■ Page

[Begin]

Although velocity can be measured anywhere along the trajectory, it is costly and impractical to take this measurement anywhere beyond the muzzle. Many shooters will use a chronograph placed just a few feet in front of the muzzle to measure a projectile’s initial velocity. Chronographs are rather simple devices that are made up of sensors and timing devices. As the projectile passes over the first sensor, the clock “starts” and runs until the projectile passes the last sensor which “stops” the clock. Since the sensors are placed at a known distance, the time measured between the first and last sensor calculates the velocity. Chronographs are commercially available for between $100 and $600.
Applicability: Measuring initial velocity is required to calculate other important ballistic factors such as kinetic energy and bullet drop. Also, since consistency and repeatability are key factors in mechanical precision, measuring initial velocity can demonstrate how consistently (or inconsistently) a specific cartridge performs in a specific firearm.

Kinetic Energy: All objects in motion have kinetic energy. Newton’s fundamental law of Conservation of Energy states that energy can neither be created nor destroyed. Since all objects in motion possess kinetic energy, this energy must be transferred from the projectile into the target on impact. By measuring the kinetic energy of a projectile at the muzzle, we can calculate how much energy will be transferred into the target at a certain distance.

Kinetic energy is simply calculated by multiplying ½ times the mass of the projectile times the square of the velocity… or KE = ½ * MV^2.
While projectile velocity is typically measured in feet per second (ft/sec), Kinetic Energy is typically measured in foot-pounds. For those interested in calculating kinetic energy for themselves, KE = ((projectile weight in grains)*(velocity in feet per second)²)/(450,400). The number 450,400 combines the conversion from grains to pounds with the ½ required to calculate kinetic energy.
For example, I recently chronographed a few of my hand-loads in my rifles and pistols. In my Remington 700 in .308cal, I fired a series of 175 grain hollow point boat tail projectiles and calculated an average muzzle velocity of 2,762.4 ft/s. Using the formula for kinetic energy above, KE = ((175)*(2762.4)²)/(450,400) = 2,964.92 ft/lbs of kinetic energy.I conducted the same test with my AR-15 in .223 and my 1911 in .45ACP. In the AR-15, the 62gr projectiles averaged 3,036.80 ft/s and resulted in 1,269.48 ft/lbs of energy. In the 1911, the 230gr projectiles averaged 772 ft/s and resulted in 304.34 ft/lbs of energy.
The important concept here is that velocity plays a greater role than projectile weight when it comes to kinetic energy. Notice how the .45cal bullet is clearly the largest projectile fired in my test, but its low velocity resulted in the lowest kinetic energy. Also note how the weight of the .223 projectile was just over one-third the weight of the .308 round, but due to the fact that it was nearly 300 feet-per-second faster than the .308 round, it possessed just under one-half of the kinetic energy at the muzzle.
For a very loose comparison, scientists have “estimated” that a professional boxer’s punch delivers 330 ft/lbs of kinetic energy. (note, this is a very rough estimate because the boxer’s fist is attached to the body which is not “limp” on impact. A boxer can continue to “thrust” a punch following impact whereas a firearm projectile is left with only resultant mass and velocity). For the purposes of this argument, compare the 330 ft/lbs of a boxer’s punch to the muzzle energy of the 175gr .308 (2,762.4 ft/lbs), 62gr .223 (1,269.48 ft/lbs), and 230gr .45ACP (304.34 ft/lbs).

[End]

■ Instructions
(1) Condense the paragraph of the ballistics text beginning "Although velocity can be measured" into a bulleted list, keeping its main facts.
(2) Return, word for word, the portion of the ballistics text starting with "For a very loose" and going on through "230gr .45ACP (304.34 ft/lbs).".
The listing is drawn from a separate, unrelated source.

■ Information shown
[Begin]

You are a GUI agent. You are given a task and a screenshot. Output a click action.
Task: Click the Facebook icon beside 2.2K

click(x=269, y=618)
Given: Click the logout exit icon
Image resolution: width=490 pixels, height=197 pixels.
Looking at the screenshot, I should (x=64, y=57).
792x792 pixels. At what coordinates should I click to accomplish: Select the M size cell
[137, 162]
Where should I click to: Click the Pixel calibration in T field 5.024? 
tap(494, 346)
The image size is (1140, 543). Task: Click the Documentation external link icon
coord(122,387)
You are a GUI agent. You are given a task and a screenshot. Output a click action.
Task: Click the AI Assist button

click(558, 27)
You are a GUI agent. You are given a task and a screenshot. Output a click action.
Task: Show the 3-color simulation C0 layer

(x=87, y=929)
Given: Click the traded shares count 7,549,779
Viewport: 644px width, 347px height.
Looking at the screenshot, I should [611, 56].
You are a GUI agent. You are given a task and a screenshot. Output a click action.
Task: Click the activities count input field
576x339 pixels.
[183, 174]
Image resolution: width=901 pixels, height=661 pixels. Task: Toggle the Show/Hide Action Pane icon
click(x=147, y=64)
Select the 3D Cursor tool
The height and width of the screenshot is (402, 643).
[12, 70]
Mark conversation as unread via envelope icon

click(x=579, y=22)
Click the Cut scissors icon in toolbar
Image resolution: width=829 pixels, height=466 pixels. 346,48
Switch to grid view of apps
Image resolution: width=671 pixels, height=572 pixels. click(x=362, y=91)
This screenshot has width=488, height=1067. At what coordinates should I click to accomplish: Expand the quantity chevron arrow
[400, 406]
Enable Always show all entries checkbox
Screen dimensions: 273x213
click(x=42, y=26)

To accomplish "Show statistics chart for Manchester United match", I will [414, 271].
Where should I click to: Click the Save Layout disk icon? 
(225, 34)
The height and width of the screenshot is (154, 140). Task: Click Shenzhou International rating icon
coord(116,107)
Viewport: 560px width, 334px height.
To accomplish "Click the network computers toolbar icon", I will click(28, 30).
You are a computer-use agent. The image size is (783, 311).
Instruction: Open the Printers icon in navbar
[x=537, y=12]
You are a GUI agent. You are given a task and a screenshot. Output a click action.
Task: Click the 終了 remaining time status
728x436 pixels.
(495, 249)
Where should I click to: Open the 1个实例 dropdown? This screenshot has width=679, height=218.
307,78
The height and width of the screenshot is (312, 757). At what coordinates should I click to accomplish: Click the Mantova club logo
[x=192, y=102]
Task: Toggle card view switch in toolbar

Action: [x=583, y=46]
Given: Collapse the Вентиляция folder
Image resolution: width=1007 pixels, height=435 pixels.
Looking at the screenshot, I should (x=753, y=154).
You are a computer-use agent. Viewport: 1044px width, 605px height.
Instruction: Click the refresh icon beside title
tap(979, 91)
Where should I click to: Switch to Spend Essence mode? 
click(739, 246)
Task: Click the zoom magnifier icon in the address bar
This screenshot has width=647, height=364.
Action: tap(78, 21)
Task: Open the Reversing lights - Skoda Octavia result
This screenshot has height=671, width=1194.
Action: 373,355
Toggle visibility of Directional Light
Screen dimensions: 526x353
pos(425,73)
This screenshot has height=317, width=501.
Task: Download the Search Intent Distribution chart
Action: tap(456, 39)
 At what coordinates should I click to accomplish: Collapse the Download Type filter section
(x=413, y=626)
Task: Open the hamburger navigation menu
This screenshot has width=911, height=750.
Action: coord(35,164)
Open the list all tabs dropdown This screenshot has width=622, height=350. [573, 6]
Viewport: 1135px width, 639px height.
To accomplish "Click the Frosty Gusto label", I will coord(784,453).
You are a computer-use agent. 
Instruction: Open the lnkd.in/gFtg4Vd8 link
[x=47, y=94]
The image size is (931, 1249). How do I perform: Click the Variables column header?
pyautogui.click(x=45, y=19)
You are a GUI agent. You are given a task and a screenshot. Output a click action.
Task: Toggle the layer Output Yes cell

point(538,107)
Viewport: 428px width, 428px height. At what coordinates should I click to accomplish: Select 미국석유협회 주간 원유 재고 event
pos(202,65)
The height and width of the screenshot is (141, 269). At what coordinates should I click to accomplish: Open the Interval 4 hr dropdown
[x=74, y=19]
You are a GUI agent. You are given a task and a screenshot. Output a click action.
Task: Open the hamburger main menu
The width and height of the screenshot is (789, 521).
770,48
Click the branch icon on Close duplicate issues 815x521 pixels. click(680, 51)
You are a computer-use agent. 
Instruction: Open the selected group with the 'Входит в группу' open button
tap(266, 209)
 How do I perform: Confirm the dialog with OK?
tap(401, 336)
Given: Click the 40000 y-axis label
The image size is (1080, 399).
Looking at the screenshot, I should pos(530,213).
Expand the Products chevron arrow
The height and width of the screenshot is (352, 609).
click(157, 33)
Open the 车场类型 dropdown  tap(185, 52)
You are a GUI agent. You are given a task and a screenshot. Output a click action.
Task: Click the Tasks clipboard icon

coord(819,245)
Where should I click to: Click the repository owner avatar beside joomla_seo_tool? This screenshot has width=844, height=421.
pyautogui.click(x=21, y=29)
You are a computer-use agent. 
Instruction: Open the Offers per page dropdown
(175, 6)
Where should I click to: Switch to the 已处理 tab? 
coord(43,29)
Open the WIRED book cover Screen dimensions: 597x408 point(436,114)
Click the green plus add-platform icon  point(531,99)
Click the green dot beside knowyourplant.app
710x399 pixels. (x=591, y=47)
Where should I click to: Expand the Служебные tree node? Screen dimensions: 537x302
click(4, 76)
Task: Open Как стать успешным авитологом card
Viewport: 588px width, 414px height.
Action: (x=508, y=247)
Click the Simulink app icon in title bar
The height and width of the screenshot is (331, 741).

[End]

■ Answer list
(1)
- Velocity can be measured anywhere along the trajectory, but measuring it beyond the muzzle is costly and impractical.
- Many shooters measure initial velocity with a chronograph placed a few feet in front of the muzzle.
- A chronograph consists of sensors and timing devices. The clock starts when the projectile passes the first sensor and stops when it passes the last.
- Because the sensors are a known distance apart, the measured time yields the velocity.
- Chronographs sell for between $100 and $600.

(2)
For a very loose comparison, scientists have “estimated” that a professional boxer’s punch delivers 330 ft/lbs of kinetic energy. (note, this is a very rough estimate because the boxer’s fist is attached to the body which is not “limp” on impact. A boxer can continue to “thrust” a punch following impact whereas a firearm projectile is left with only resultant mass and velocity). For the purposes of this argument, compare the 330 ft/lbs of a boxer’s punch to the muzzle energy of the 175gr .308 (2,762.4 ft/lbs), 62gr .223 (1,269.48 ft/lbs), and 230gr .45ACP (304.34 ft/lbs).